While pharmaceutical companies likely won’t see large returns on their investment, they have a unique opportunity to start monitoring metrics such as OEE, product loss, and dwell time as a result of their serialization timestamps and can accumulate historical data which can help with OEE and continuous improvement metrics.
If a pharmaceutical company decides to look at this data, they may find really valuable pieces of information, such as patterns that can help anticipate customer purchasing behavior and future inventory demands. It can also help identify line inefficiencies and offer insight for where to add or change maintenance schedules. An organization should be open to evaluating this information in an effort for continuous improvement.
From an aggregation standpoint, a challenge has emerged, and that challenge is human intervention. Standard operating procedures need to be very strict for manual aggregation.
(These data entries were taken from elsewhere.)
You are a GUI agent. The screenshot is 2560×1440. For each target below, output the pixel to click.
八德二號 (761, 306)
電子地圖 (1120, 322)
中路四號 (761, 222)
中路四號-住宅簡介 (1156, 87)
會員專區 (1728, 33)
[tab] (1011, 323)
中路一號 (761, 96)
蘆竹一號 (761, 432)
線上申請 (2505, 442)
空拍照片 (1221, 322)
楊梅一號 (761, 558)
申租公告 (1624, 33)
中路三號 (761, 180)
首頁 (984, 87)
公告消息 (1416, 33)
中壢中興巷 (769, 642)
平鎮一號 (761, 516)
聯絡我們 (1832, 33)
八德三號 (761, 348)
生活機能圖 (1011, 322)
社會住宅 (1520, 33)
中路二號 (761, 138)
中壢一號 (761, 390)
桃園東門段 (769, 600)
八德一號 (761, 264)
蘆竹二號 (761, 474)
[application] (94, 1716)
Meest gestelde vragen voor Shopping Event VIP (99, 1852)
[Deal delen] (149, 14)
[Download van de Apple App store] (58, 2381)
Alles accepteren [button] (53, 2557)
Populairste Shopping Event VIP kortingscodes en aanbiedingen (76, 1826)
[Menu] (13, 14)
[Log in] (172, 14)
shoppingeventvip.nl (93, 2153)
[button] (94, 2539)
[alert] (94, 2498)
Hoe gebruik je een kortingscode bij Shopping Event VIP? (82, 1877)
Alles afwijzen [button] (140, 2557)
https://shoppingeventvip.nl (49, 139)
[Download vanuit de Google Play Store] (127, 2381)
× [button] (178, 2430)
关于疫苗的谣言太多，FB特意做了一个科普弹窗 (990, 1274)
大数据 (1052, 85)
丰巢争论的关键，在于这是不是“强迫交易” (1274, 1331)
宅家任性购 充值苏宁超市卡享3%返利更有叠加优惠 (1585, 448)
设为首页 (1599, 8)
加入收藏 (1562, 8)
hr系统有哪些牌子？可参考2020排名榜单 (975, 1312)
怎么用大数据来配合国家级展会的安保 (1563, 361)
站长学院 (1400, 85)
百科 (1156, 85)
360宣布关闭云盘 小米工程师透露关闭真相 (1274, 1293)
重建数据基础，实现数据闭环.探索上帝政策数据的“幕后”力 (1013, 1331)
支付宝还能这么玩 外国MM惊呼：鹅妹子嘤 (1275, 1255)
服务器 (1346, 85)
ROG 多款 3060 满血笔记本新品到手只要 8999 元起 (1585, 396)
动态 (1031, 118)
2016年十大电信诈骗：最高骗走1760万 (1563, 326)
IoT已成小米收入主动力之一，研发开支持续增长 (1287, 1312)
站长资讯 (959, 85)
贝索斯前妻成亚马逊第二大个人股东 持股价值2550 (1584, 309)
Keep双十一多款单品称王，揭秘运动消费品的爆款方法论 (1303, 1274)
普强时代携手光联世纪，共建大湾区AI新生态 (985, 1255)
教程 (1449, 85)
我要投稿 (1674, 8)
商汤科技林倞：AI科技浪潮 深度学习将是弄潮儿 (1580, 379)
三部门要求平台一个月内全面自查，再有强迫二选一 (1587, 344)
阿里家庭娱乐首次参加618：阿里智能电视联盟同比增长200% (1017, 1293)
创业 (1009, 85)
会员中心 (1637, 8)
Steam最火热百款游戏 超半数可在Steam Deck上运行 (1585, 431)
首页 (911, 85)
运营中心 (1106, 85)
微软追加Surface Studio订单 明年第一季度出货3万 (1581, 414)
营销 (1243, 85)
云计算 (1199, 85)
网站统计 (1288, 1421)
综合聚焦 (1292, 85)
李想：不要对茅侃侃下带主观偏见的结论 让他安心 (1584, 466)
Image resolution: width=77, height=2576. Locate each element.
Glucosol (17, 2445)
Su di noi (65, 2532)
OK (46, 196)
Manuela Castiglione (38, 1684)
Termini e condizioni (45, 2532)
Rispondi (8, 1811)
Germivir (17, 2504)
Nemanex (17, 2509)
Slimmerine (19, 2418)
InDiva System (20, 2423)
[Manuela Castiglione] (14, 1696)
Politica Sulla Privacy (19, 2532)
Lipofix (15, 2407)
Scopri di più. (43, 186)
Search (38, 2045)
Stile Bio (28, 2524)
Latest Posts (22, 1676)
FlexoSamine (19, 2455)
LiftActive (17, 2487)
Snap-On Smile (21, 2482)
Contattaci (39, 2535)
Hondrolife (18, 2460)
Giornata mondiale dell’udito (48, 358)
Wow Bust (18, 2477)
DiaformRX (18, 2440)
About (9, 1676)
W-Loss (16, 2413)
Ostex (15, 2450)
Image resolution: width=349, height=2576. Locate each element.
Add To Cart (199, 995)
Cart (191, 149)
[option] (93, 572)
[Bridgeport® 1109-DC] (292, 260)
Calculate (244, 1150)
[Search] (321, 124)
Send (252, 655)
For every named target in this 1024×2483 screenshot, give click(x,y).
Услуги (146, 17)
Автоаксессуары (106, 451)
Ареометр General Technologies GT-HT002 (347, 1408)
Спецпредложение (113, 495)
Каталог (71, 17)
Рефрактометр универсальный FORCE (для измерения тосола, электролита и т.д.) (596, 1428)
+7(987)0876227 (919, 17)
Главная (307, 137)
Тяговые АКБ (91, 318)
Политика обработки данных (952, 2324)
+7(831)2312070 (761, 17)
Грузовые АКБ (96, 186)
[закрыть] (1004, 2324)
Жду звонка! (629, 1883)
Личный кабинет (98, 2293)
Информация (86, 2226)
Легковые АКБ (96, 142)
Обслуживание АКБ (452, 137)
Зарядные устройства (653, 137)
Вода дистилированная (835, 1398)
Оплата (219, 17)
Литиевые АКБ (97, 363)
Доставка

When serializing and aggregating, the system will kick out rejected product and humans will often recommission, when the product should ultimately be rejected and destroyed. Ejection stations need to be locked and there should be higher levels of alarms for critical errors to avoid confusion and derailing serialization and aggregation efforts.
Scott Comeau, Senior Construction Manager at IPS, suggested that while SOPs are critical, getting engineers and operators involved in the early stages of serialization and aggregation is an even more effective approach. Education is key to understanding and if the operators understand the detriment to the line, they’ll be less likely to interfere.